All right, I said to myself, supposing you get all that money back from Heseltine, what will you do then? Was I going to be a rancher? Was I going to try gold mining?
There were a lot of things I hadn’t education enough to do, but even as I thought of that I could feel Con Judy’s eyes on me and hear his dry comment. “You can read, can’t you? If you can read, you can learn. You don’t have to go to school to get an education, although it is the best way for most of us, and anyway, all school can give you is the outline of the picture. You have to fill in the blank places yourself, later.”
That was what he would say, or something like it. The truth was that I had to face up to myself. Maybe pa had never gotten anywhere, but he never quit trying, and no matter how much he got beat down he kept on getting up.
There isn’t any bright, patent-leather world that’s always shining, no matter what you do…you have to make your own world, and your own place in it.
For the first time I checked the money in the saddlebags. There was slightly more than twelve hundred dollars. I’d keep a couple of hundred, and send the rest back to Texas.
After a while, I dozed. My horse awakened me, blowing softly.
I sat up abruptly. My horse’s ears were pricked, and he was looking along the trail. A man was coming along it on a crow-bait horse. He was looking my way.
Getting up from the ground, I tightened my cinch. The shadows were reaching out from the rocks and cliffs. The sun was low, not yet down, but the coolness had begun and I could now ride on, but I was not pleased by this meeting.
The man on the crow-bait had pulled up on the trail, waiting for me. His hands were in plain view, and he showed no danger signs, but I was wary.
Swinging into the saddle, I walked my horse down to the trail.
“Howdy!” His eyes were a w
atery blue, but there was a sharpness to them, and I was sure he had missed no detail of my outfit. “Travelin’ fur?”

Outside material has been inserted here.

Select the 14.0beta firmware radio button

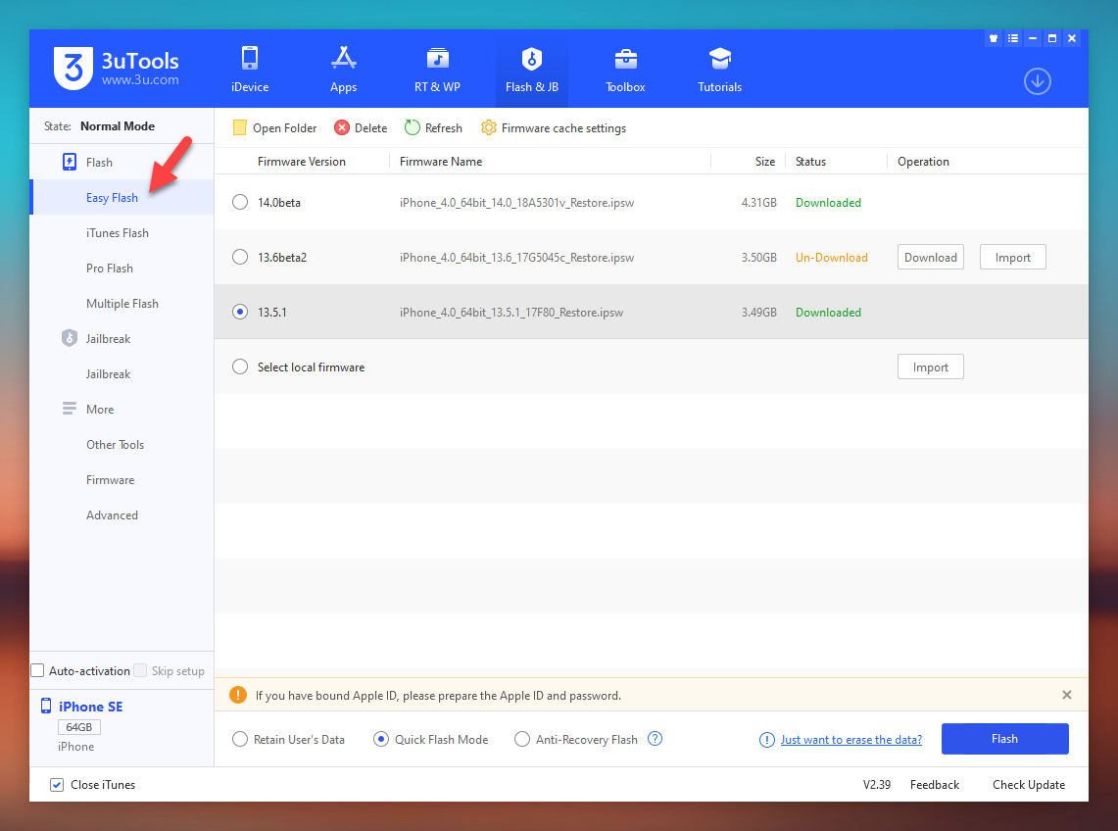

“Walker’s Pass. Maybe east from there.”
“Ain’t no other way to go, onct you get there.”
“I could turn around and ride back,” I said. And if there were no tracks there, that was just what I might do.
“So you could.” His eyes clung to the saddlebags. “Been minin’?”

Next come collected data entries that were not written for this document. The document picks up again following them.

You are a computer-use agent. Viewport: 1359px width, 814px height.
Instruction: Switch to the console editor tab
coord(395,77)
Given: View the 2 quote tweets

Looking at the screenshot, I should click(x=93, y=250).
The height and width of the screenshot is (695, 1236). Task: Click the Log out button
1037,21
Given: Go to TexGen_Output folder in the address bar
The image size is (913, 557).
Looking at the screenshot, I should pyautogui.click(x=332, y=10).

“Me? I’m a cowhand.” And then I added, not too honestly, for I did not want him to know too much, “I never do anything I can’t do from the back of a horse.”

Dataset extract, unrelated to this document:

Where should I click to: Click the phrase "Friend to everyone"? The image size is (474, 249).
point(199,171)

“Must be dif’cult, sometimes,” he said. “I can think of a lot of things I couldn’t do a-horseback.”
When I offered no comment, we rode on in silence for some distance.
His horse was in poor shape. It had been hard-used for some time, but it had not been much of a horse to begin with. The man himself had a poor outfit, all except his rifle. That was in good shape, oiled and cared for. He had no hand gun anywhere that I could see, but I had learned not to be too trusting.
After a while he began to talk again, and his comments were prying ones. The less I said the more curious he became, so I finally said, “I like drifting. Never held to one job too long. I came out California way after a girl,” which was at least partly true, “but she took off with another man. Right now I’m just seeing country, but I’m trying to decide whether I should try to ride up Virginia City way, or turn back and ride north to Oregon. I’ve never been to either place.”
“They ain’t much. Anyways,” he suggested, “a man would have to have eatin’ money.”
I chuckled. “Not if he rides the grub-line. I can always do a mite of work for a meal, if need be. I never paid much mind to money. I’m no hand for gambling, and as long as I can eat and sleep, I’ll make out.”
“Good horse you got there,” he said. “Don’t look like no cowhand’s horse.”
“Swapped for him,” I lied. “I’d caught me a couple of wild ones, young stuff and pretty good. I swapped ’em for this one.”
But my outfit was just a little too good for a cowhand to afford, and I felt that he believed none of it. The well-filled saddlebags continued to hold his attention. If given a chance, I was sure he would try to steal everything I had, and to murder me if chance allowed.